Moreover, the prognostic importance of standard laboratory markers used in the assessment of HIV disease state among drug users (e.g., CD4+ T-lymphocyte subsets, Beta-2-microglobulin, neopterin, and hematologic indices) will be important to reassess, given evidence that some markers may not be as useful in drug users as in other populations. While substantial data already exist in this area, the issue can still bear further scrutiny (Alcabes et al., 1994; Chaisson et al., 1991; Davenny et al., 1990; Fernandez-Cruz et al., 1990; Munoz et al., 1992; Rezza et al., 1989; Selwyn, Alcabes, Hartel, et al., 1992).
The role of drug and alcohol use in the progression of HIV disease has received much interest in the past, but it still has not been studied definitively with respect to the hypotheses that the immunosuppressive or immunostimulatory effects of psychoactive drug use might hasten the progression of HIV infection (Kaslow et al., 1989; Rezza et al., 1989; van Griensven et al., 1990; Weber et al., 1990).
Medical Care for HIV-Infected Drug Users
As HIV infection increasingly has become a treatable condition, the focus has shifted appropriately from observational studies of disease progression toward medical interventions to alter its course. Intervention studies will have increasing relevance for drug users, regarding not only clinical management but also health services access and utilization. Here, too, however, a number of areas remain to be explored more fully.
Pharmacokinetic and other pharmacologic studies involving drugs of abuse and medications used for the treatment of HIV-related disease, as well as prescribed opioids such as methadone used to treat opiate addiction, will help determine whether interactions have potential clinical significance. Studies from the pre-AIDS era documented clinically important pharmacologic interactions between methadone and rifampin (used to treat tuberculosis), phenytoin (a treatment for epilepsy), and other medications (Kreek, 1983; Kreek et al., 1976; Tong et al., 1981). Preliminary studies with certain HIV-related medications have been performed, involving methadone and zidovudine (AZT), and more recently, rifabutin, with suggestive but inconclusive results (Sawyer et al., 1993; Schwartz et al., 1992).
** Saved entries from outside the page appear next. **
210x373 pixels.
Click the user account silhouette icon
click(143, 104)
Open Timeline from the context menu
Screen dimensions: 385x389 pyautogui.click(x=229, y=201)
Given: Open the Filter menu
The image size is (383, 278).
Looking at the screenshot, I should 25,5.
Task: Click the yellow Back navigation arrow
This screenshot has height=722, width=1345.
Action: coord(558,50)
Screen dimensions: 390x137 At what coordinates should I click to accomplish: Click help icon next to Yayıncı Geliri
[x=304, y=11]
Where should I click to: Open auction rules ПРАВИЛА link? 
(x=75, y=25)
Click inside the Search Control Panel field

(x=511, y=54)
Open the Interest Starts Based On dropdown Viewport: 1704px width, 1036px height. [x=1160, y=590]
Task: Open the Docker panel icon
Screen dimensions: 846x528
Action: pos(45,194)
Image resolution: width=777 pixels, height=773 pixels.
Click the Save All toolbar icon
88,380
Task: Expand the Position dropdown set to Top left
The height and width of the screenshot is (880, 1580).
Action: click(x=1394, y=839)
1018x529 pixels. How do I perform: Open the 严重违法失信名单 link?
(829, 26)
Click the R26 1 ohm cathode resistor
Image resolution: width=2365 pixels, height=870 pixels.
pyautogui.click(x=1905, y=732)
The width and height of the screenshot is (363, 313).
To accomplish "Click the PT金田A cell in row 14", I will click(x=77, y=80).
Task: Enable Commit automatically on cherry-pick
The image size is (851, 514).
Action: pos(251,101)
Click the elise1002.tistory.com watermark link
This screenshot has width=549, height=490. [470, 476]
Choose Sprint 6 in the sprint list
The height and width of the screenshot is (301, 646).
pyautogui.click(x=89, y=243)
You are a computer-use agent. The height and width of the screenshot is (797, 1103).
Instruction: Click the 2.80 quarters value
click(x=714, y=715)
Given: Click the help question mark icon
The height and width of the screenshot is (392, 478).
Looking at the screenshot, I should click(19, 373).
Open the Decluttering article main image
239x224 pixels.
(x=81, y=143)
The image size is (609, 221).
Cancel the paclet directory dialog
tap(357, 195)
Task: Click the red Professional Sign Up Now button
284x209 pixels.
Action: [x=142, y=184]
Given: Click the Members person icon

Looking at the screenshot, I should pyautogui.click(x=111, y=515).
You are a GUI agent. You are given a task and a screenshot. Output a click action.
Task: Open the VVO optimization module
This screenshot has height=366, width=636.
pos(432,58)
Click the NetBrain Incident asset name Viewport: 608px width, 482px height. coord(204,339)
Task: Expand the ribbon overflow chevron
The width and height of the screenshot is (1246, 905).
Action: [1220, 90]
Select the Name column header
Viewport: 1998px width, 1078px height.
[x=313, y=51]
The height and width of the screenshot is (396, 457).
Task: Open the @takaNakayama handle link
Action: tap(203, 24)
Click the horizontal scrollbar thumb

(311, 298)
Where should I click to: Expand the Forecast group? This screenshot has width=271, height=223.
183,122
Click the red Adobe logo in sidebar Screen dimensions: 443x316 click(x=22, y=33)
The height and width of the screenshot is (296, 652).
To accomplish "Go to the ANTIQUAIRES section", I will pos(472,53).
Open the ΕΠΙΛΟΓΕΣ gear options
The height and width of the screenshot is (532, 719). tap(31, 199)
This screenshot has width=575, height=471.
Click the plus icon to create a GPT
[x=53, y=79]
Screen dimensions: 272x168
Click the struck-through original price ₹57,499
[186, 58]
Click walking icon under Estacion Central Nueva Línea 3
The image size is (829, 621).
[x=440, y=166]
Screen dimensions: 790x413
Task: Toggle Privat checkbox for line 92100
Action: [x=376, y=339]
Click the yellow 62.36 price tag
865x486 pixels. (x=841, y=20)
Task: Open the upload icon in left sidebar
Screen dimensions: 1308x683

With the increasing number of medications continually being added to the standard therapeutic regimens of HIV-infected patients, it will be even more important in the future to assess these agents pharmacologically in relation to psychoactive drugs, both prescribed and over-the-counter drugs.
As noted above, the high background prevalence of liver disease may complicate the treatment of drug injectors, because many therapeutic agents used for the management of HIV disease (e.g., a wide range of antibiotics and antiretroviral agents) have potential liver toxicities, especially among those with preexisting liver damage. Systematic studies of drug toxicity, side effects, and the ability to tolerate standard therapeutic regimens among HIV-infected drug users will increase in importance.
Because most of the therapies used for HIV infection and related conditions (e.g., tuberculosis) require long-term medical regimens, often involving multiple medications, the levels of adherence among drug users in a variety of treatment settings must be examined. In particular, the relationship between active substance abuse and adherence to medical care is a critical question requiring further study. Preliminary data in this area are somewhat conflicting; some studies suggest that substance abuse may interfere with effective use of health services, while others have found that adherence
in a medical program oriented toward drug injectors is no lower among those actively using drugs (O'Connor et al., 1992; Samet et al., 1992; Selwyn, Feingold, Iezza, et al., 1989; Selwyn et al., 1993). Interventions to promote adherence to medical care among drug users will affect both clinical research and program evaluation.
Drug injectors as a group are likely to have a high lifetime prevalence of depression, anxiety, personality disorder, and other psychiatric diagnoses (Batki, 1990a; Rounsaville et al., 1991). In addition, underlying psychopathology, especially depression, was identified as a predictive factor for persistent risk-taking behavior among drug users in one study that linked continued needle sharing to depression, and certain psychiatric disorders may be associated with lack of engagement with or follow-up with medical care for HIV infection among drug users (Batki, 1990a). The comorbidity of drug abuse and psychiatric disorders is an important area for further study, to examine both the mental health determinants of risk-taking as well as the tendency to seek or avoid health care, and to develop strategies for enhancing engagement of follow-up with care. More fundamentally, these themes highlight the importance of pursuing a research and clinical agenda that brings together mental health services, drug abuse treatment, and medical care for HIV.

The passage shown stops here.